What he failed to mention is that the AfD gained over 6 million votes. After an election campaign more polarizing than any in decades, more people turned out to vote than in previous years, and the AfD was the beneficiary.
Merz was genuinely outraged by the scene in the Oval Office. But he also knew he could use this indignation to his advantage. After all, he would need a credible narrative to justify the political turnaround, the astronomical increase in defense spending, that will take place under his leadership.
The election results meant that, for the first time since World War II, centrist parties no longer have a two-thirds majority in Parliament. Without a two-thirds majority, centrist parties cannot elect judges to the Federal Constitutional Court, declare war on an invader or amend the Basic Law. For example, to reform the debt brake.

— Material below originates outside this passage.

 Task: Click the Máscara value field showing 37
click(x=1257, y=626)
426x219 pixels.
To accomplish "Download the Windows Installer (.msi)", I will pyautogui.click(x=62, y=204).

The situation is reminiscent of the late phase of the Weimar Republic. At that time, the National Socialists and Communists together held over 50 percent of the seats in the Reichstag, preventing the Social Democrats, Liberals and Christian Democrats from governing effectively — thus fueling growing frustration with democracy. This created a vicious circle that led to the collapse of the first republic at the beginning of the 1930s.
Is this a bold comparison? The AfD and other fringe parties already control a blocking minority in the state parliaments of three German states: Saxony, Thuringia and Brandenburg. The same will be true in the Bundestag when the new MPs are seated March 25.
Scholz also played a role in urging Merz’s turnaround. In meetings unnoticed by the public, Scholz and Merz met several times in the chancellor’s office after the Bundestag elections, sometimes with other center-right politicians present. At one of these meetings, Scholz presented intelligence service findings on the immense scale of the Russian arms buildup. Despite the enormous losses in Ukraine, Putin would have considerably more tanks and missiles in just a few years than before the invasion. The intelligence suggested he is preparing to wage another war, this time against Europe. Scholz, who campaigned as a peace chancellor, advised his successor to do the opposite: to massively rearm.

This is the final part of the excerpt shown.